Forum Moderators: Robert Charlton & goodroi

Message Too Old, No Replies

Removing 302 Redirected Pages From Google

Using the "NOINDEX" Tag (even if they're not your pages)

         

JeffOstroff

3:04 am on Jul 5, 2006 (gmt 0)

10+ Year Member



Ok, let me clarify why you need to do the NOINDEX meta tag.

When you submit a URL to Google's Urgent URL Removal tool, the tool will INSTANTLY parse the URL in question and if it sees a NOINDEX command or if it sees a 404 error, it will remove the site from the index. Man I love this, and I have a lot of fun with this tool.

THIS IS IN MY OPINION, THE SINGLE MOST POWERFUL TOOL GOOGLE HAS GIVEN US WEBMASTERS AND SO FEW PEOPLE KNOW ABOUT IT.
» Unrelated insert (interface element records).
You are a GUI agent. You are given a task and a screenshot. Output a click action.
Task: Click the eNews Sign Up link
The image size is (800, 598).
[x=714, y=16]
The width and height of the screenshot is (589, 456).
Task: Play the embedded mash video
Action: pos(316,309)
By the way, this works awesome for you when doing searches on Google, if you find dead links, submit them to this tool, and they'll be out of the index in 2 days. Have you ever found dead links ranking higher than you? If so, quit whining about them on forums, and just remove them! It’s that easy! I do this all the time when checking my rank. I often find sites listed on the SERP that are no longer functional. So submit them when you find them. Like they sing in day care, “Clean Up, Clean Up, everybody do their share…”.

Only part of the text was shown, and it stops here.